Growth in the Irish construction sector strengthened at the start of 2016, with activity rising at the fastest pace in seven months on the back of an accelerated expansion in new business.
This encouraged firms to take on extra staff and increase their purchasing activity, while business sentiment remained strongly positive. The Ulster Bank Construction Purchasing Managers’ Index® (PMI®) – a seasonally adjusted index designed to track changes in total construction activity – rose sharply to 63.6 in January from 58.6 in December. This signalled a second successive acceleration in the rate of growth of construction activity, with the latest expansion the fastest since June last year. Total activity in the sector has now increased in each of the past 29 months.
Commenting on the survey, Simon Barry, Chief Economist Republic of Ireland at Ulster Bank, noted that:

“The Irish construction sector has gotten off to a very strong start to 2016 according to the results of the latest Ulster Bank Construction PMI survey.  Building on December’s solid improvement, a further significant increase in the headline PMI reading took it to 63.6 in January – its highest level since last June.  The New Orders and Employment indices both also rose to seven-month highs in January indicating that the pace of overall activity, new business and hiring have all accelerated meaningfully in the early part of the New Year.  Furthermore, the early-year improvement has been broadly based: respondents have reported stronger activity growth across all three sub-sectors of Housing, Commercial and Civil Engineering, with a particularly strong – and welcome – pick-up recorded in Housing where growth was the fastest since October 2014.

“Overall, the strong Construction PMI figures mirror the encouraging signals sent from the other Irish PMI surveys for January, particularly the Services equivalent which jumped to its highest level in over 9 ½ years.  So while there are some prominent downside risks facing the outlook for the global economy at present, several important areas of the domestic economy in Ireland look to be carrying considerable momentum into the early months of 2016.”

All three categories see growth quicken
Each of the three monitored areas of the construction sector matched the total picture by recording faster rises in activity during January. The steepest increase in activity was on housing projects, where the rate of growth was the sharpest since October 2014. Meanwhile, rates of expansion in the commercial and civil engineering categories were the fastest in seven and 13 months respectively.
Sharper rise in new business
Anecdotal evidence linked higher activity to growth of new orders. New business increased for the thirty-first successive month in January, and to the greatest extent since June last year.
Staffing levels increase again
Rising new business levels were also behind a further increase in employment in the sector. The rate of job creation quickened for the third month running and was substantial.
Construction firms also increased their purchasing activity at a stronger pace in January, again linked to rising new orders.

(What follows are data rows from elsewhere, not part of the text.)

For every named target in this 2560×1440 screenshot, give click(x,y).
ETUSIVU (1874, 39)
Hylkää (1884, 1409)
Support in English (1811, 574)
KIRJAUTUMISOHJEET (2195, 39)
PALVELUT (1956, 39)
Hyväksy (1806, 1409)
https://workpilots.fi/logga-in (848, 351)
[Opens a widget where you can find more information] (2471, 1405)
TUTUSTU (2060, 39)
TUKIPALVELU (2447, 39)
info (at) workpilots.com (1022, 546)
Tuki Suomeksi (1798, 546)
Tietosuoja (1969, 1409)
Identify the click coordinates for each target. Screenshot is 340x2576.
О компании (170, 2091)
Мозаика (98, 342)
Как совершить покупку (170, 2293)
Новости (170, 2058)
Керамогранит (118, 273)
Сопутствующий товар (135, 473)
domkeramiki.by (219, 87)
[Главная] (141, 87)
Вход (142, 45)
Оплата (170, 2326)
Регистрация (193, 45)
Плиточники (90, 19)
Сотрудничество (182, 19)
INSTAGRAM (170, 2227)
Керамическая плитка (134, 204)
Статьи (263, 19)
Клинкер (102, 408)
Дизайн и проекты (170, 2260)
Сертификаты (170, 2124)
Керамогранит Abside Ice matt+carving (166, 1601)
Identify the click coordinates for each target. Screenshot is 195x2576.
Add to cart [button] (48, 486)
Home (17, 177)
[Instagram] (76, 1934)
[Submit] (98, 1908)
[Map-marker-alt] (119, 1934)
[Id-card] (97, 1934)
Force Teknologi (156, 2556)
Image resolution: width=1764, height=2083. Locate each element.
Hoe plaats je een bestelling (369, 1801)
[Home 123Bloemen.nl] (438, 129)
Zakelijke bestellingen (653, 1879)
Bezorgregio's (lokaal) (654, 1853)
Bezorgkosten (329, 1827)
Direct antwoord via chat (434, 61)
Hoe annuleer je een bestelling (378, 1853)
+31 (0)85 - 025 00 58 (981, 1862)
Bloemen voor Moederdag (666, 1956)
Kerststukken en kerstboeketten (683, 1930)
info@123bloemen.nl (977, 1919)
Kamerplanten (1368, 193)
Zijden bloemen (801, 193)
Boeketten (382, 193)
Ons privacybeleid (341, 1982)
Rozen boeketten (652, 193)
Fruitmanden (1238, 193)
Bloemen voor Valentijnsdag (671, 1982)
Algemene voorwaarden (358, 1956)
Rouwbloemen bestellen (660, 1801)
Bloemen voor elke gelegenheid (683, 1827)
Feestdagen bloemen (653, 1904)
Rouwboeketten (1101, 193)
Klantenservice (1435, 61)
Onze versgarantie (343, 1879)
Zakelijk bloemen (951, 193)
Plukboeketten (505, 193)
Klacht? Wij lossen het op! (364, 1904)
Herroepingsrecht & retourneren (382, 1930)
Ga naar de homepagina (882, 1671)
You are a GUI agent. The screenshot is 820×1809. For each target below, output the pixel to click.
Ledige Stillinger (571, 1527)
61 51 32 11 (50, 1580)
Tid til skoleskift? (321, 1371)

Input buying has expanded in each month since March 2014.
Higher demand for inputs imparted pressure on capacity at suppliers to the construction sector, and resulted in longer delivery times. The latest deterioration in vendor performance was the greatest in five months.
The usage of sub-contractors rose at a sharp and accelerated pace in January, contributing to another decline in their availability. Companies reported a further modest reduction in the quality of work carried out by sub-contractors, but rates charged increased at a sharp and accelerated pace.
Input prices rose sharply again in January, albeit at the slowest pace in three months. Higher costs for some raw materials reportedly outweighed the downward impact of lower oil prices.
Business sentiment was little-changed at the start of the year, remaining strongly positive. Rising new work was the main driver of optimism regarding activity for the year ahead, with three-fifths of respondents predicting growth.